> [What the task requires]: Leaving out the pictures, retype exactly the lines from the one holding "Instruction: Collapse header" through the end of the material.

---

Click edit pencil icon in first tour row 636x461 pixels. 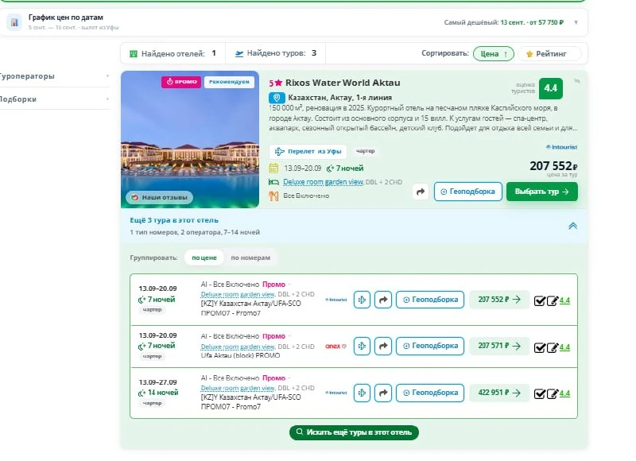coord(553,300)
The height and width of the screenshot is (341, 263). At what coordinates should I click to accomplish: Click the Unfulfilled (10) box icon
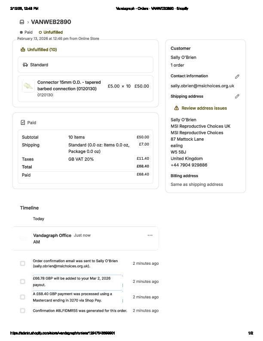[23, 50]
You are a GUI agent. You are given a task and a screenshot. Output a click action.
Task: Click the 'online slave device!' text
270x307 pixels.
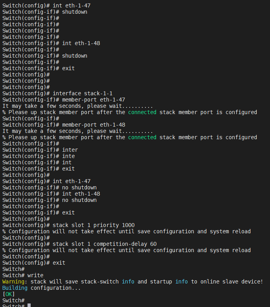(231, 282)
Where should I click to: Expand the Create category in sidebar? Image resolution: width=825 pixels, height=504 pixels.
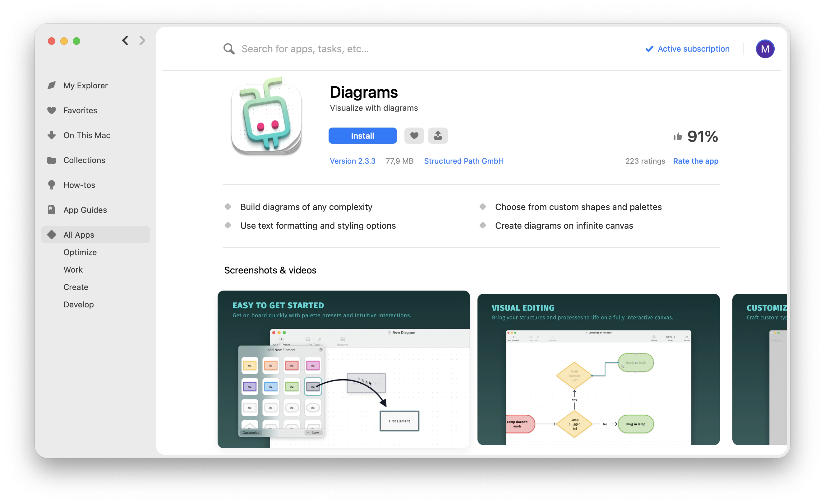tap(76, 287)
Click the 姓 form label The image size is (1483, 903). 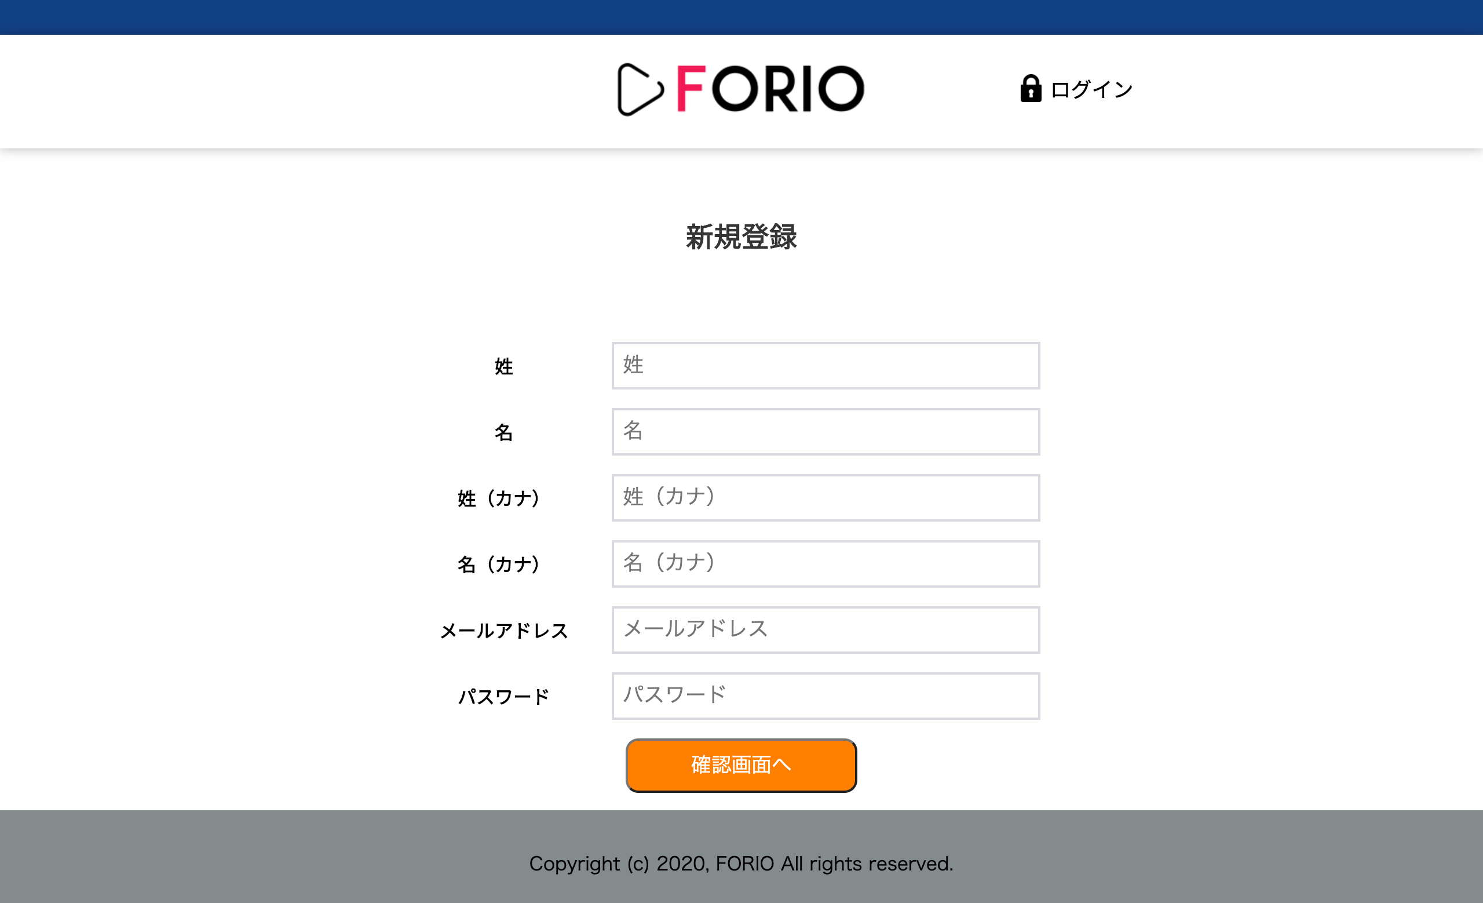pyautogui.click(x=504, y=367)
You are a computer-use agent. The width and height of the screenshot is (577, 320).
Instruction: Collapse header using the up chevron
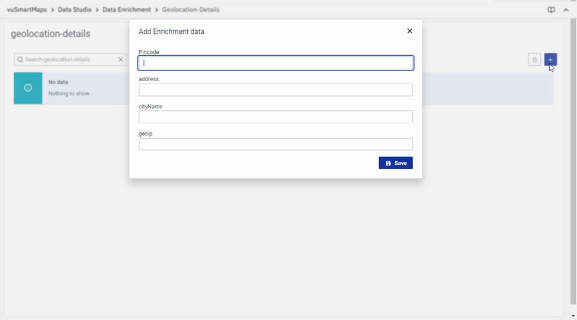566,10
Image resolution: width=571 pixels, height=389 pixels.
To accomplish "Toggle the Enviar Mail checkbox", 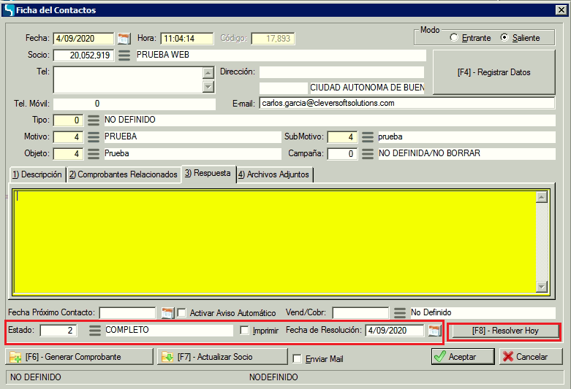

---

> [Answer box]:
Instruction: Collapse header using the up chevron
566,10
Image resolution: width=571 pixels, height=389 pixels.
To accomplish "Toggle the Enviar Mail checkbox", 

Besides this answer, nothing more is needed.